China is the world’s largest bilateral lender, however, the loans committed by them to 100 developing nations fell to a 13-year low of USD 3.7 billion in 2021 due to Beijing curtailing funding for large-scale oil projects, a study from Boston University Global Development Policy Center showed.
Commitments made to 100 developing nations by the Export-Import Bank of China (China Exim Bank) and the China Development Bank (CDB) have fallen every year since hitting a record in 2016 as the lenders scaled back financing even before the COVID-19 pandemic struck in 2020.
“We expect an overall shift toward lower volume, higher quality investment from China,” Kevin Gallagher, director of the university’s Global Development Policy Center, told Reuters.
“China’s domestic priorities beyond COVID-19 are still significant, given the large amounts of debt and the swings in renminbi that may necessitate the need to be conservative with dollar holdings so they can serve as insurance on the home front.”
China Exim Bank and CBD made USD 498 billion in loan commitments globally between 2008 and 2021 as part of Beijing’s “Belt and Road” infrastructure initiative, reported The Star.
General purpose lending to state-owned oil companies, for example in Angola, Brazil, Ecuador, Russia and Venezuela reached USD 60 billion between 2009 and 2017.
Since then, lending has been less focused on petroleum producers, with Bangladesh and Sri Lanka among the top recipients, reported The Star.
Russia was the top recipient with USD 58 billion in loans in the 2008 to 2021 period, followed by Venezuela with USD 55 billion.
Lending to the South American oil giant, mostly for extraction and pipeline projects, was halted in 2015, two years before it defaulted on its overseas debt, reported The Star.
Angola was the third largest recipient, with USD 33 billion for projects in transport, agriculture, water and oil, with Kenya, Ethiopia and Egypt also among the top African borrowers.
However, while Chinese lending has been waning, World Bank lending has ramped up, the study found.
The Washington-based lender financed projects in developing countries worth an average of USD 40 billion annually between 2016-2019, before scaling up its response to the pandemic in 2020 when it stepped in with USD 67 billion, its largest annual commitment since 2008.
The following year, commitments were almost USD 62 billion – 17 times more than Chinese financing, reported The Star.
“The World Bank had a fixed amount of lending capacity, but this was accelerated as part of the COVID-19 response,” Gallagher said, adding this might return to trend post-pandemic.
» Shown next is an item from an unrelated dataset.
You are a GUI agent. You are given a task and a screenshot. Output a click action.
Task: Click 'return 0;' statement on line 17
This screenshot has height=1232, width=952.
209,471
Also, the World Bank was seeking to vastly expand its lending capacity to address climate change and other global crises and would negotiate with shareholders ahead of April meetings on proposals including a capital increase and new lending tools.
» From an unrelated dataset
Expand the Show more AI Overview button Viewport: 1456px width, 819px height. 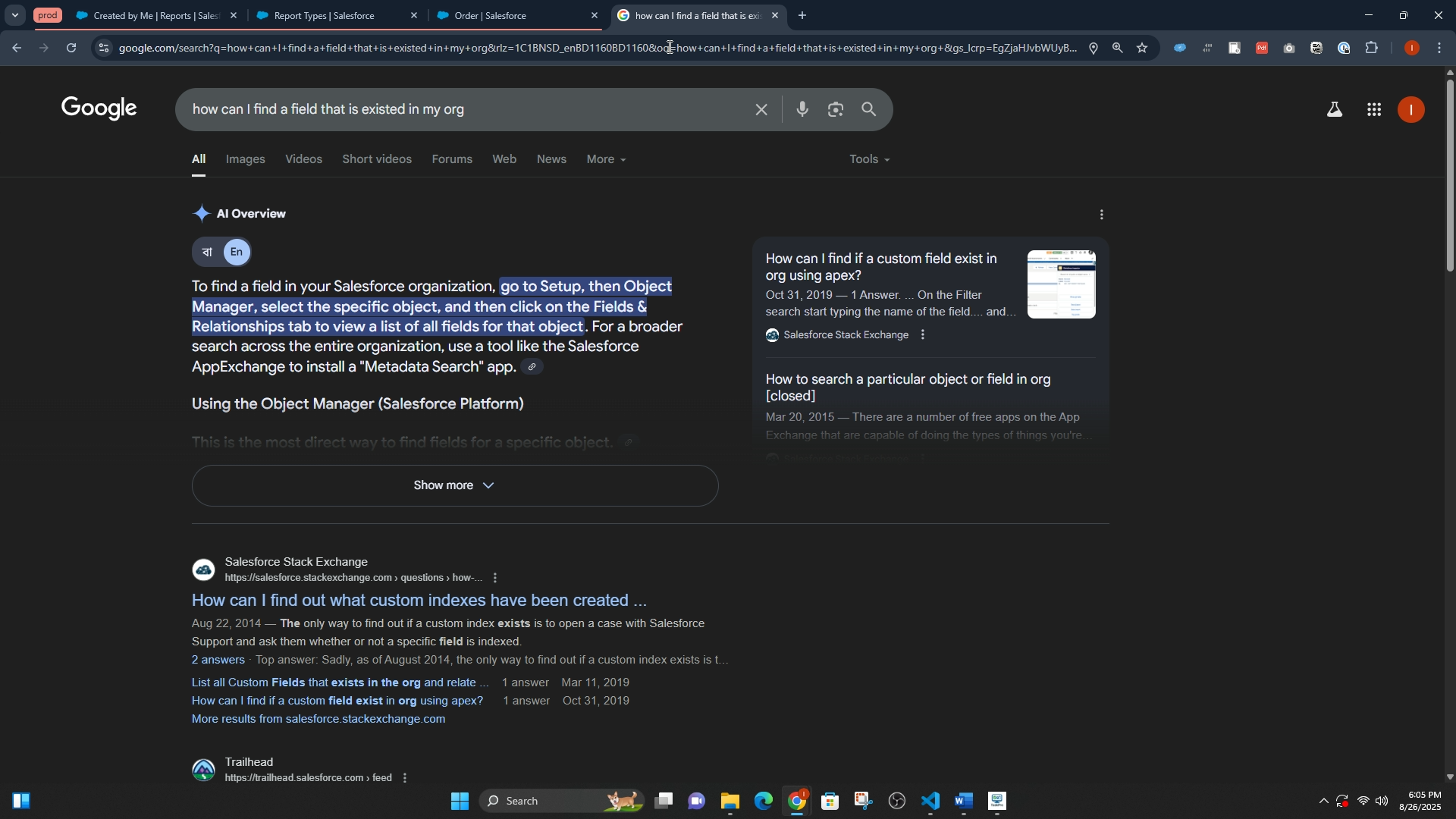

Meanwhile, Western countries such as the United States and multilateral lenders are pressing Beijing to offer debt relief to emerging economies in distress, such as Zambia and Sri Lanka. China tends to disclose little on lending conditions and how it renegotiates with borrowers.
China’s Belt and Road Initiative (BRI) has left scores of Lower and Middle-Income Countries (LMIC) saddled with “hidden debts.” China is using debt rather than aid to establish a dominant position in the international development finance market.
China’s Belt and Road Initiative (BRI) is plunging nations into massive debt. It involves one creditor country intentionally extending excessive credit to another debtor country with the alleged intention of extracting economic or political concessions from the debtor country when it becomes unable to honour its debt obligations.
For example, China took Sri Lanka’s Hambantota port on a 99-year lease because of Sri Lanka’s failure to pay Chinese debt.